WHAT TO DO = Below are some entries; write out each one of them exactly.

Records from a data collection

++++++

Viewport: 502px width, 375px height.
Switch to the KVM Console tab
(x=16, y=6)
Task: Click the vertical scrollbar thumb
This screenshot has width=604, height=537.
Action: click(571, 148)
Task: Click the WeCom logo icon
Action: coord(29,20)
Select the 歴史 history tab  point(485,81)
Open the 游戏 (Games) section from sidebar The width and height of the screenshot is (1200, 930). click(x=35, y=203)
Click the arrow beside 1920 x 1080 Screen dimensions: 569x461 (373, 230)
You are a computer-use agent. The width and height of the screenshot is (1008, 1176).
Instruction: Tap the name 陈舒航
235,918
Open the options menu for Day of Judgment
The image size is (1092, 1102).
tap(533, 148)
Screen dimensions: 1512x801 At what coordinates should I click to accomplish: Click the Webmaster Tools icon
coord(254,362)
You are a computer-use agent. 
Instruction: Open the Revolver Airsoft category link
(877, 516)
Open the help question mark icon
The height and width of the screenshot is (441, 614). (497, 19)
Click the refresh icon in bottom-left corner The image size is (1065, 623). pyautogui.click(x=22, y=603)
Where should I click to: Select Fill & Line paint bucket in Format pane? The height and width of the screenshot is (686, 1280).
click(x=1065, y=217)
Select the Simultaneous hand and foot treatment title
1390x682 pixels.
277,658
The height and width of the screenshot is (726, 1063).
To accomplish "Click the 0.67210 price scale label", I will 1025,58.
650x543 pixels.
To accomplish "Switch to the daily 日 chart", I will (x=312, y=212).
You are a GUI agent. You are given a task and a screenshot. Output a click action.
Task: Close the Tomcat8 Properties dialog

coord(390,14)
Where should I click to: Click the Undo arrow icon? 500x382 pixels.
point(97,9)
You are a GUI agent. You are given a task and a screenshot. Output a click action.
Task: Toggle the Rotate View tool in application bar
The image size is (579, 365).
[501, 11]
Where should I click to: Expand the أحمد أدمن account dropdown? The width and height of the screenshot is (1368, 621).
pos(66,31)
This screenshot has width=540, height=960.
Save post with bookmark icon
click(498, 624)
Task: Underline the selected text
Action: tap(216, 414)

++++++

SOLVED PROBLEM =
Viewport: 502px width, 375px height.
Switch to the KVM Console tab
(x=16, y=6)
Task: Click the vertical scrollbar thumb
This screenshot has width=604, height=537.
Action: click(571, 148)
Task: Click the WeCom logo icon
Action: coord(29,20)
Select the 歴史 history tab  point(485,81)
Open the 游戏 (Games) section from sidebar The width and height of the screenshot is (1200, 930). click(x=35, y=203)
Click the arrow beside 1920 x 1080 Screen dimensions: 569x461 (373, 230)
You are a computer-use agent. The width and height of the screenshot is (1008, 1176).
Instruction: Tap the name 陈舒航
235,918
Open the options menu for Day of Judgment
The image size is (1092, 1102).
tap(533, 148)
Screen dimensions: 1512x801 At what coordinates should I click to accomplish: Click the Webmaster Tools icon
coord(254,362)
You are a computer-use agent. 
Instruction: Open the Revolver Airsoft category link
(877, 516)
Open the help question mark icon
The height and width of the screenshot is (441, 614). (497, 19)
Click the refresh icon in bottom-left corner The image size is (1065, 623). pyautogui.click(x=22, y=603)
Where should I click to: Select Fill & Line paint bucket in Format pane? The height and width of the screenshot is (686, 1280).
click(x=1065, y=217)
Select the Simultaneous hand and foot treatment title
1390x682 pixels.
277,658
The height and width of the screenshot is (726, 1063).
To accomplish "Click the 0.67210 price scale label", I will 1025,58.
650x543 pixels.
To accomplish "Switch to the daily 日 chart", I will (x=312, y=212).
You are a GUI agent. You are given a task and a screenshot. Output a click action.
Task: Close the Tomcat8 Properties dialog

coord(390,14)
Where should I click to: Click the Undo arrow icon? 500x382 pixels.
point(97,9)
You are a GUI agent. You are given a task and a screenshot. Output a click action.
Task: Toggle the Rotate View tool in application bar
The image size is (579, 365).
[501, 11]
Where should I click to: Expand the أحمد أدمن account dropdown? The width and height of the screenshot is (1368, 621).
pos(66,31)
This screenshot has width=540, height=960.
Save post with bookmark icon
click(498, 624)
Task: Underline the selected text
Action: tap(216, 414)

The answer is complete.